--- Start Text excerpt ---
Published on 05/12/2023 · 7 min readThis review is my honest opinion of the espresso machine, which I purchased with my own money in December of 2022.
By Coffee Expert Michael Stumpfig

Using Flair 58. All photos courtesy of Michael Stumpfig

About this Review: This review is my honest opinion of the espresso machine, which I purchased with my own money in December of 2022.

My take

The Flair Espresso Flair 58 is a beautifully minimal, manual-lever machine that is perfect for the straightforward espresso lover. What makes the Flair 58 so special is that it provides so much control over the extraction of an espresso shot. Everything from pre-infusion (gently wettening the espresso puck) to changing pressure throughout extraction.


About the machine I own

  • Model: 2022 Flair Espresso Flair 58 Manual Coffee Espresso
  • Boiler Type: Electrically heated chamber
  • Pump Type: Manal lever

About me

  • Experience: I have worked in cafes for the past 10 years. I currently co-manage a cafe in Los Angeles where I work and train new baristas on the basics of espresso machinery and drink crafting.

Test conditions

  • When I bought it: December 2022
  • Days used: 125
  • Cups per day: 1–2
  • Grinder used: Mazzer Super Jolly 64mm flat steel burrs
  • Coffee beans used: Vitoria, Oro blend, medium-dark roast
  • Milk used: Oat
  • Drink made: Espresso, latte

How it performs

Ease of Use
Espresso Extraction
Heat Time

What I was looking for

Because I’ve worked at cafes over the last decade, I previously never kept my own espresso machine at home. I was looking for something minimal, slightly more advanced, and would produce delicious espresso. I was also hoping to find a machine/device that would look nice in my kitchen, and wouldn’t be too expensive.

Close up pressure gauge

Why I chose this gear

I essentially decided on the Flair 58 because it ticked all the reasons previously mentioned. It gave me complete control over my extraction so I could truly hand-craft my espresso. It was an easy and minimal set up. And honestly… It’s just so darn nice to look at. The folks at Flair took the old school lever machine and put it through a contemporary lens, creating a super-sleek, matte-black device with beautiful wooden accents on the lever and portafilter. I had been playing with the idea of purchasing other machines as well: Prosumer E61 machines like the Profitec Pro 400 were near the top of my list. But I decided that these other options were something I wanted further down the line—while I refined my extraction skills and built up my budget.

Locking pressure gauge

What I love about it

  • Durability: After using the machine for four months at least once a day, it operates as good as it ever has. It has a very solid build that I expect to last for a very long time. Its brew path is stainless steel, so no plastic will encounter boiling water. The frame is constructed from die-cast aluminum to promote longevity. The pressure gauge provided helps to avoid pressing too hard and potentially damaging the machine. Flair also offers a five-year warranty on the metal components if damages were to occur.
  • Cleaning: I clean my portafilter baskets regularly—about once or twice a week. The brew chamber itself hardly comes into contact with any grounds or espresso, so I will only wipe it down once a week or so. Overall, cleaning the machine is very easy.
--- End Text excerpt ---
--- Start Supplied data ---
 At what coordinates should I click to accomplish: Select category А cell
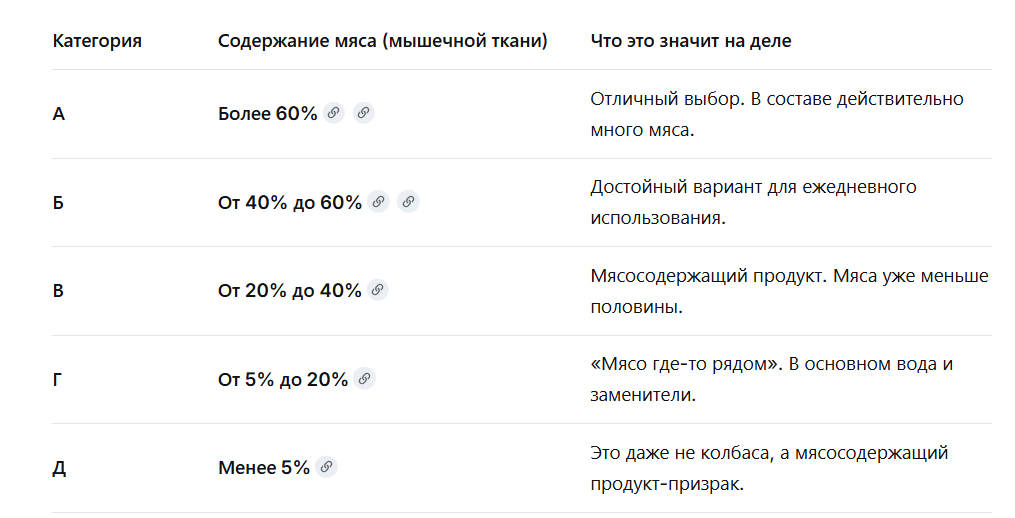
--- End Supplied data ---
# Task to complete
In the espresso machine review, what material is the Flair 58's frame made of?

# Solved exercise
Die-cast aluminum.